James picked up another textbook from the stack and tossed it into the fire.
He was a good engineer, but never more than that. NASA wouldn’t call him in to mop the floors and he knew it; he’d figured that out his fifth year of undergrad – his super-senior year. After college he’d tried to get a job even remotely connected to space or aeronautics, but no company even called him back.
“Have you ever taken a really good look at a coffee cup?” he said to the hypothetical person sitting with him. “One of those disposable ones from big chain cafes? Those lids have a really distinct shape. Plastic lids that fit on paper cups with contours for your mouth and little vent holes. An engineer designed that; probably a whole team of engineers. Most people – especially young engineering students – don’t think about that stuff. They say engineers make the world and it’s true. Problem is there’s a lot of meaningless crap in the world.”
James looked down at his beer bottle. “Chairs,” he spat with disdain. “Average adult weight, height, and ass width.

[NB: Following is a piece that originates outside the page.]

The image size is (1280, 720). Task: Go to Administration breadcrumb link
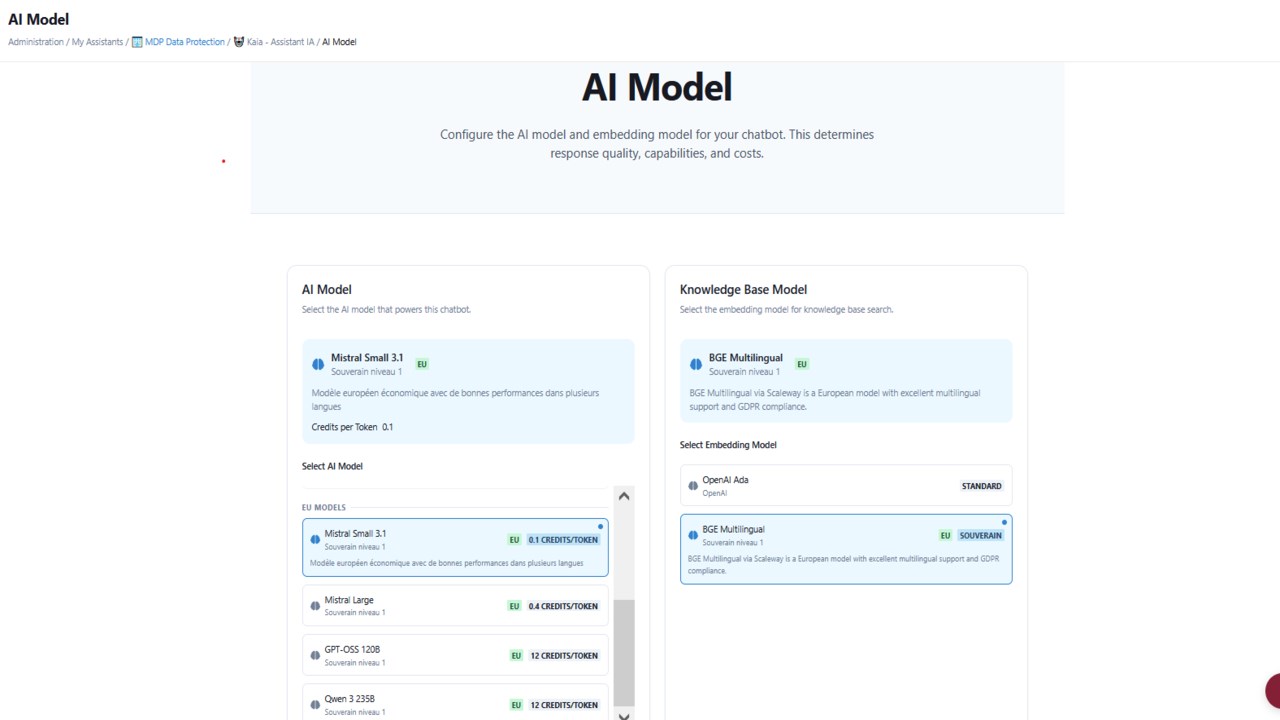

All that has to be taken into account when you design chairs. Chairs that people spend their entire lives sitting in while they stare at a computer screen.” James couldn’t tell anymore if his contempt was for the job or himself.
For a while he’d told himself it was important work. After all, people really do spend most of their lives sitting in desk chairs, and maybe he could make a really great one. Eventually James realized that’s not what furniture design companies want. Their primary engineering goals were to make the chair as cheaply and quickly as possible overseas, which meant as few total parts as possible with as inexpensive and lightweight materials as possible. Basically his goal was to design cheap crap that would hold together long enough to be outside the warranty length when it finally did break. Accepting that sad fact had taken the better part of the last year, but today he simply couldn’t live with it anymore.

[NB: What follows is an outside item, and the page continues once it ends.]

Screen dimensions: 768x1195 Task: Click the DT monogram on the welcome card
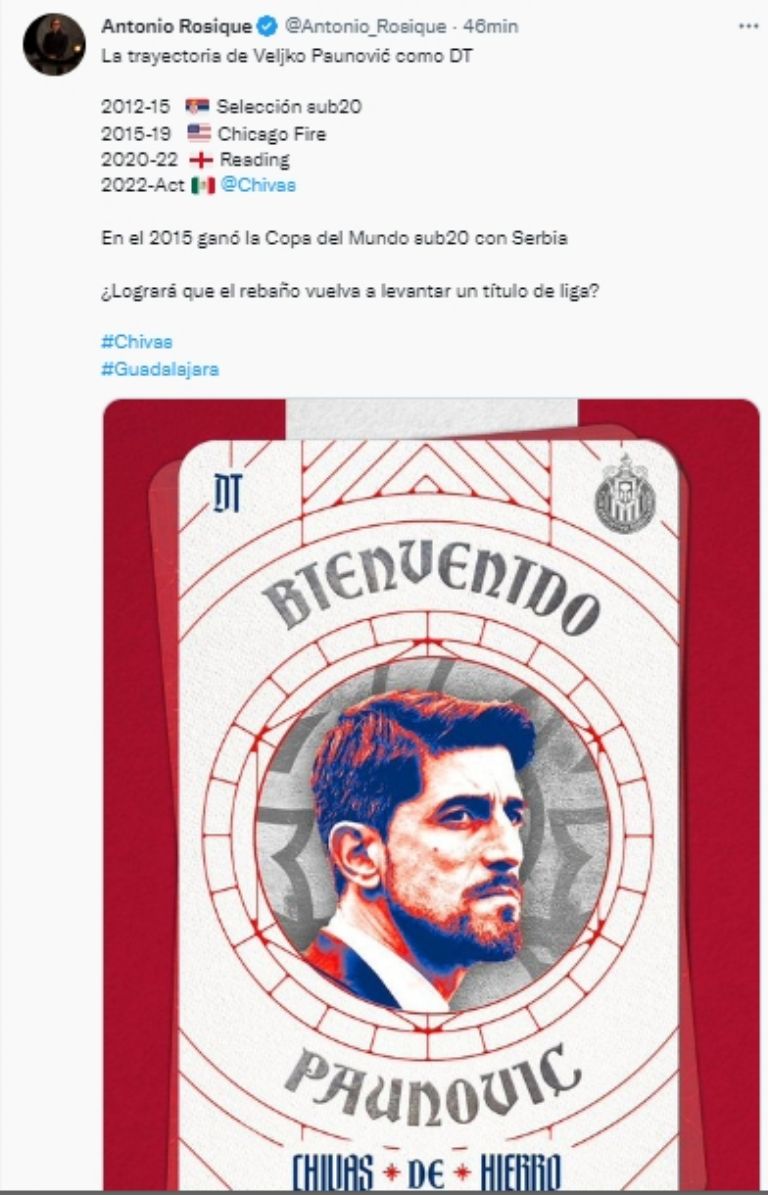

It wasn’t any one thing; he figured it was just one thing too many. One too many meaningless meetings. One too many rejected designs because they didn’t look like everything else on the market. One too many structural components removed or weakened in the name of shaving pennies off the manufacturing cost.
One too many times he’d looked up at the stars and wondered how he’d failed so miserably.
James tossed a fresh pair of his college engineering textbooks on the fire before cracking open a new beer. He was proud of himself for not telling his boss off; it wasn’t her fault, after all. She’d tried to convince him to stay but he refused. She was a bit upset that he didn’t give her two week’s notice, but the truth was he didn’t have it in him. He called a realtor when he got home and told him to auction everything in the house or throw it out; he didn’t care. “Set a price and sell it,” was what he’d told the realtor.
James looked up at the stars again. Somewhere along the way he’d forgotten exactly why it was he’d wanted to be an astronaut. It wasn’t because he loved engineering, and maybe that was the problem. It was because he’d wanted to be an explorer. That was the funniest part; a man who never traveled anywhere longed to explore other planets.
If he couldn’t explore other planets then he’d at least explore this one. He’s sell the house and use the money to travel. He’d do odd jobs along the way to help stretch it, but ultimately he knew he’d run out of money but he didn’t care. Better broke than slaving away in a job I hate.
James stared up at the stars, the smell of burning plastic wafting from the textbooks into his nose. He felt free, but more importantly he was happy for the first time in years.